• **Material provided**:
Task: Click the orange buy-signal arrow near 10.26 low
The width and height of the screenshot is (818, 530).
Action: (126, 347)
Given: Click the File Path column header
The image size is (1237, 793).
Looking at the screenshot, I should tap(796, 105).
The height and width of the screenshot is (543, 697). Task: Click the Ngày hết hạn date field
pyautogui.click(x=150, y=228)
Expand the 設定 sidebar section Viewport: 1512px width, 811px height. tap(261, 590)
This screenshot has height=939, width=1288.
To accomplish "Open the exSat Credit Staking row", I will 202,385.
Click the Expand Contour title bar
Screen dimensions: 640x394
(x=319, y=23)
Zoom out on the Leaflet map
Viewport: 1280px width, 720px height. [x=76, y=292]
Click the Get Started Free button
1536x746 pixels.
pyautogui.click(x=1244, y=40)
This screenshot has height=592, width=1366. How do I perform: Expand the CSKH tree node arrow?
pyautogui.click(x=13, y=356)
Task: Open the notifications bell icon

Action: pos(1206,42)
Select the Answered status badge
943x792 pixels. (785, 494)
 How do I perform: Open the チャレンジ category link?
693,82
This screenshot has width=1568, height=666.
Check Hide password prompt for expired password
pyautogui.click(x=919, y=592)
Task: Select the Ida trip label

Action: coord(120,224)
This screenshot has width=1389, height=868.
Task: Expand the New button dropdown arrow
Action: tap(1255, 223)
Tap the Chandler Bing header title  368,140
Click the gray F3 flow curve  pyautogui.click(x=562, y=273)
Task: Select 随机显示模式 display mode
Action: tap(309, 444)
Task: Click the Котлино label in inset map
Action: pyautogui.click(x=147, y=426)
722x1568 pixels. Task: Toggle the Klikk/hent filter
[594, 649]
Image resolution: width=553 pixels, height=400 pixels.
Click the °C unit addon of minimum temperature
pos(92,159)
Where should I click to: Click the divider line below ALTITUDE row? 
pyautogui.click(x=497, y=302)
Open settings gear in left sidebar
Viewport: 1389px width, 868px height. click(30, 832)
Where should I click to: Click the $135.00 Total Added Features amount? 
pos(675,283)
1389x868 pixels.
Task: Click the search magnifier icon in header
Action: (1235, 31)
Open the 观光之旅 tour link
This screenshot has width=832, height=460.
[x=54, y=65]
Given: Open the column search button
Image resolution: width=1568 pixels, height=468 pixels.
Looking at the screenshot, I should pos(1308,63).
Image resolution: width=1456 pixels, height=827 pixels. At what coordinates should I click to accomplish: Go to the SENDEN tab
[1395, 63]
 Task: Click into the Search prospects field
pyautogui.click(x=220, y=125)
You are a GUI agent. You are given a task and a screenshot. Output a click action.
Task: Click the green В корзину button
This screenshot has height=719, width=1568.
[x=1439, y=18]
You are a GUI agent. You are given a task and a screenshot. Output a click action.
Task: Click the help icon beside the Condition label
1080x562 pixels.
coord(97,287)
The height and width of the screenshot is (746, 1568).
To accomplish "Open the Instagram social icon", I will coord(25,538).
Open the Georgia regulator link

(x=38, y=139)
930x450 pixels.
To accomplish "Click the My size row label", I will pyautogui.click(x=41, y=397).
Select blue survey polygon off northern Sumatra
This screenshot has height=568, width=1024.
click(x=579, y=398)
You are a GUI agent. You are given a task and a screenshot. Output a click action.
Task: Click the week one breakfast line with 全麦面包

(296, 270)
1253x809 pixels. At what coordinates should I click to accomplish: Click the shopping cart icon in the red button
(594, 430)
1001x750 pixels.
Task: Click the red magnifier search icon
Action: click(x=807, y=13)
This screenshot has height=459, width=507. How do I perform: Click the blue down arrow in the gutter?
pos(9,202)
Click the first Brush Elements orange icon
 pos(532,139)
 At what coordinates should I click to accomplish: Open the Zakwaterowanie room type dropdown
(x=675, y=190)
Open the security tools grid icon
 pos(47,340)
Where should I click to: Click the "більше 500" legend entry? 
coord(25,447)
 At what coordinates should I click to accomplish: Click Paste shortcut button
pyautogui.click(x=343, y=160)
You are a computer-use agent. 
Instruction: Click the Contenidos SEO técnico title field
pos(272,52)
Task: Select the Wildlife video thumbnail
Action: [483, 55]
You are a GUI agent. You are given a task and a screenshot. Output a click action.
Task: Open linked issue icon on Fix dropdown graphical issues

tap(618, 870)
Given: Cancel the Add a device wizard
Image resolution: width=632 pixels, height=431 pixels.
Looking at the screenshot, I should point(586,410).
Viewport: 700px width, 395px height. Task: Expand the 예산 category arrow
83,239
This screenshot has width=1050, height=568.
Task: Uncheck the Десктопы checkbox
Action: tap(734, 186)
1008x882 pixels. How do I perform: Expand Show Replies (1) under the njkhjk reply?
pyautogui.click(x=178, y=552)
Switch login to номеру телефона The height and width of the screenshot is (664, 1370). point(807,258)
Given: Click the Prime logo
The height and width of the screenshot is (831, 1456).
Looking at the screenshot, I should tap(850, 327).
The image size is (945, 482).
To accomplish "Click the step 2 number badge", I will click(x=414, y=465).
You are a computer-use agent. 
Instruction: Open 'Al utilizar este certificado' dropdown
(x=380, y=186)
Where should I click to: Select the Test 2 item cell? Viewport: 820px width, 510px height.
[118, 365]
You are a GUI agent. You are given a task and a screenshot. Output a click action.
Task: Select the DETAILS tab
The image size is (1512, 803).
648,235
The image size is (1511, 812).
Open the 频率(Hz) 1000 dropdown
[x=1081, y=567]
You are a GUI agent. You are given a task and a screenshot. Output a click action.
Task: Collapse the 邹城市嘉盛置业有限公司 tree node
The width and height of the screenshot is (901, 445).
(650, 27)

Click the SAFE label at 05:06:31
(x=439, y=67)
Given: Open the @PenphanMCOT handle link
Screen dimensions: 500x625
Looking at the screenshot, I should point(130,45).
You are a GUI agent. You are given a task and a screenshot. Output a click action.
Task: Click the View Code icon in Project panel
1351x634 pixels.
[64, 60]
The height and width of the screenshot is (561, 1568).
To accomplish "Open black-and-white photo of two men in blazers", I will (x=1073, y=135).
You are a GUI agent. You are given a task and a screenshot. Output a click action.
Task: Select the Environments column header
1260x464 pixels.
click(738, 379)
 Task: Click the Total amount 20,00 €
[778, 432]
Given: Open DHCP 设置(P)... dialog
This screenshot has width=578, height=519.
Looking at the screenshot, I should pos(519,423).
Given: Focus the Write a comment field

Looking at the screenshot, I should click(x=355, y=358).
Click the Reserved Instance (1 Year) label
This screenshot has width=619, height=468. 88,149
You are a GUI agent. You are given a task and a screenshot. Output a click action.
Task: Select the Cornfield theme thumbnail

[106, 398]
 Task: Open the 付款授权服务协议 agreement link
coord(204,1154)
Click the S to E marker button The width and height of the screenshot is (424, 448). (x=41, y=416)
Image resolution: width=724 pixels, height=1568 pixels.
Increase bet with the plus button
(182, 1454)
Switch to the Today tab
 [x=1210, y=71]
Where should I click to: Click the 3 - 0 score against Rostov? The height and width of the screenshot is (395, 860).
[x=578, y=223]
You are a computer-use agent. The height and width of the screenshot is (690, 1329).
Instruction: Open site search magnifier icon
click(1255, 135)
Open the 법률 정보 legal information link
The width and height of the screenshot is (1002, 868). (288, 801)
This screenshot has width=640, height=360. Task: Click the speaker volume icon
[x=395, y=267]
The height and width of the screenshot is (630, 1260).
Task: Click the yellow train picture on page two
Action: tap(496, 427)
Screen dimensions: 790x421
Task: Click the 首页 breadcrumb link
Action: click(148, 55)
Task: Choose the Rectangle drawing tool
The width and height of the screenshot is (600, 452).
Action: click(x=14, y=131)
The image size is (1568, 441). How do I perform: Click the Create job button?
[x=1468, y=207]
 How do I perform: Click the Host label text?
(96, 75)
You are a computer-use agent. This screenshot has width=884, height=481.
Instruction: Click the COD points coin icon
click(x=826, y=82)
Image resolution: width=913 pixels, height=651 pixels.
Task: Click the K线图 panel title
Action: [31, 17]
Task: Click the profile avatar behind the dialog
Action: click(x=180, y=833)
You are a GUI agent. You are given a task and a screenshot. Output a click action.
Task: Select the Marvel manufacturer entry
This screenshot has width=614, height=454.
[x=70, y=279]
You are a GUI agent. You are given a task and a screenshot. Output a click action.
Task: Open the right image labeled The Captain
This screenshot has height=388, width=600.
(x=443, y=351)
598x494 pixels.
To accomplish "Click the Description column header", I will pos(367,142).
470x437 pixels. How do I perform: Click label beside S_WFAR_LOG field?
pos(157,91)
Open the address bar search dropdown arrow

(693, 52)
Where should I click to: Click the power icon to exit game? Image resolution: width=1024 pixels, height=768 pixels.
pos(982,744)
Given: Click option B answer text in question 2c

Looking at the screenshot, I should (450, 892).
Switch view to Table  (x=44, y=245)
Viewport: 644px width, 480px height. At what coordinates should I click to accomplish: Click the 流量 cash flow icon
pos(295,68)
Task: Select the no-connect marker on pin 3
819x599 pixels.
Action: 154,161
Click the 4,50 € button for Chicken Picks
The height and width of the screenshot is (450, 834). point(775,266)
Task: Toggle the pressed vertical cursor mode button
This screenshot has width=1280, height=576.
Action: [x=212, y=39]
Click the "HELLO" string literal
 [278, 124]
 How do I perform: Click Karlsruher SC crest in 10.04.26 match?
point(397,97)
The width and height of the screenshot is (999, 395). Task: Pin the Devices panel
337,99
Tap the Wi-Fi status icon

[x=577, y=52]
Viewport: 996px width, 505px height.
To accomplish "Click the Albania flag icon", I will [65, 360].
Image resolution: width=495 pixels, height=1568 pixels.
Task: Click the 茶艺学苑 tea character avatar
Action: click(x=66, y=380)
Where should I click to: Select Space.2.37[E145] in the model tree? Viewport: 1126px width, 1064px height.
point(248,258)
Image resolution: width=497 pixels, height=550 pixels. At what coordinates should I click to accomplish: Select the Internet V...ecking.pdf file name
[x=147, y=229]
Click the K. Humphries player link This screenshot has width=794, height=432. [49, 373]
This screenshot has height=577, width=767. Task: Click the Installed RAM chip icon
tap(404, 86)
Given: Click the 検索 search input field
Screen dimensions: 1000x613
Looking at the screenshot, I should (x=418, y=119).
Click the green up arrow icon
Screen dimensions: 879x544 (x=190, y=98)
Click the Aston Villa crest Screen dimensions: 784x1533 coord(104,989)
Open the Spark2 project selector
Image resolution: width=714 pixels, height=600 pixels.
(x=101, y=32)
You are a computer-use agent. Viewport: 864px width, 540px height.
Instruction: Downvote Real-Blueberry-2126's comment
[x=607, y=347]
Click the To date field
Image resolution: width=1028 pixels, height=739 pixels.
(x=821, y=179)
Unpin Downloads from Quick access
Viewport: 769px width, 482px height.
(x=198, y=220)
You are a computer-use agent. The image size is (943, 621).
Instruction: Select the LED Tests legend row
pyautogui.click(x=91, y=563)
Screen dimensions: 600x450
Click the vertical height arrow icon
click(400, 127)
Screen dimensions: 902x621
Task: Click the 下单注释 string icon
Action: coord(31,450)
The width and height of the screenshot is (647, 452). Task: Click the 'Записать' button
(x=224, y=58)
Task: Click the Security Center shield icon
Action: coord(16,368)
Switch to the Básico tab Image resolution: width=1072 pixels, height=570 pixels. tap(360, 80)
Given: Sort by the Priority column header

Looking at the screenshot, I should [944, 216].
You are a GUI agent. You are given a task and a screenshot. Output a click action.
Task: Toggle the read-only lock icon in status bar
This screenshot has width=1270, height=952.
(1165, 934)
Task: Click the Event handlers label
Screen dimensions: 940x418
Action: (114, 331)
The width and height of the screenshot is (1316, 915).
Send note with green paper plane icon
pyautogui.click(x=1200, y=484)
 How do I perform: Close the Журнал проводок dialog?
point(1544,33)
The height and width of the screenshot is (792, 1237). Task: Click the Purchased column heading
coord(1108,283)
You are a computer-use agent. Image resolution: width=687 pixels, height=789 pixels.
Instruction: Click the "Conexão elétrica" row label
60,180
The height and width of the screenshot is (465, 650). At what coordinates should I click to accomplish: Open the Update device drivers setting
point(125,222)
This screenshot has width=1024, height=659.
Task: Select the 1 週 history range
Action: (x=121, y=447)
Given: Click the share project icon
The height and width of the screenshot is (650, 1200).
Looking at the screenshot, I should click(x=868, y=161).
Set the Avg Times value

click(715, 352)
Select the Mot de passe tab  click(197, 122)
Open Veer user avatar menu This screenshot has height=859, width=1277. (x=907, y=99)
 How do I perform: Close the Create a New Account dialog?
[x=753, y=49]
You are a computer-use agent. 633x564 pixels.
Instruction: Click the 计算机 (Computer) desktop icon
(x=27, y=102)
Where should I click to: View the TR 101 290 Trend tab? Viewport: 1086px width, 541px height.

• **Assignment**: Tally how many lines include "marker" in the listing above; reply with the number only.

• **Your response**: 2